Ганс Гольбах — остзеец, Макс Куземпель — баварец, по роду-племени оба немцы. На этом кончается их родство и сходство. Гольбах происходит из рабочего класса, с пятнадцати лет ворочал он тяжести в огромном ростокском порту, с пятнадцати же лет начал попивать, баловаться с портовыми шлюхами. Побегал он и в табуне коминтерновцев под пролетарским красным знаменем, даже одну или две витрины разбил кирпичами «на горе», в буржуазных кварталах, очки и шляпу с какого-то прыщавого студента сорвал и растоптал справедливым башмаком борца за равноправие и свободу. Огромный ростокский порт — это мрачный и разгульный город в городе, он действительно располагался под горой, на берегу залива. Оттуда «на гору» унес Гольбах два ножевых шрама, но «на горе», уж прибранный, дисциплинированный, ладно и складно одетый, делал «марширен» в слаженной колонне таких же строгих, мордатых остзейцев под звуки духового оркестра по гулким мостовым города. Млея сердцем, горя взором, толпа приветствовала своих героев-молодцов победными криками, юные фрау бросали полевые цветы под громыхающие башмаки.

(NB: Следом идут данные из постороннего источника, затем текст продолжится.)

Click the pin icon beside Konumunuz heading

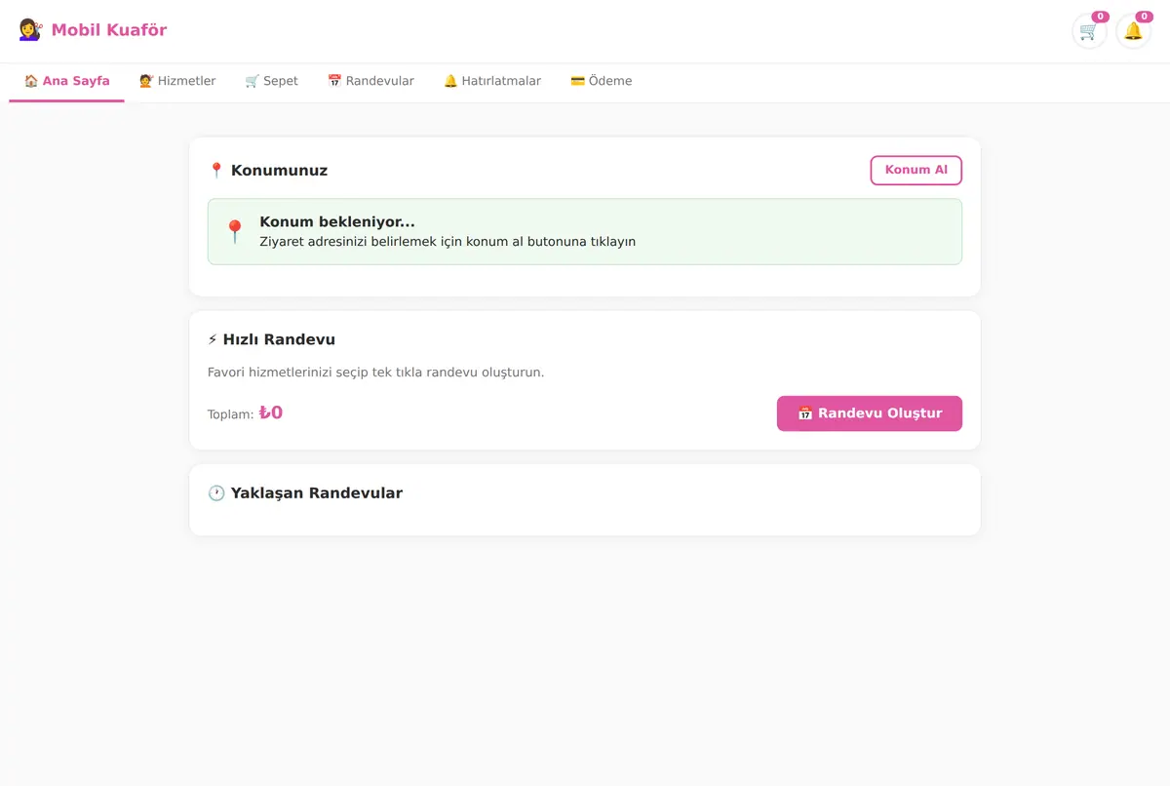coord(216,171)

Сооруженный по нехитрым чертежам рабочих кварталов, Ганс Гольбах уверенно носил крупную голову на широких плечах, был уже немного грузноват телом, косолап, волосат по груди и рукам, в то время как с головы его волос почти сошел — лишь на квадратном темечке и по заушинам серела короткая щетина, сбегающая на глубокую складку шеи каким-то диким, в день по сантиметру отрастающим волосом. В этом волосе, в кабаньей ли щетине, в желобе, сложившемся вдвое, кучно жили и отъедали голову Ганса немыслимо крупные вши, изгоняющие всякую вялую мелочь, может, и заедая ее, наверх, на череп, на ветродув. Ганс поступал с этой тварью так же, как русские люди поступали с вражескими оккупантами: дождавшись, когда «оккупантов» в складке кожи накапливалось так много, что они валились, будто через бруствер окопа, с засаленного воротника мундира, он их выбирал горстью, бросал на землю и, по-русски матерясь, размичкивал, втаптывал подковою военного башмака в землю, в чужую землю, постылую и совсем ему ненужную.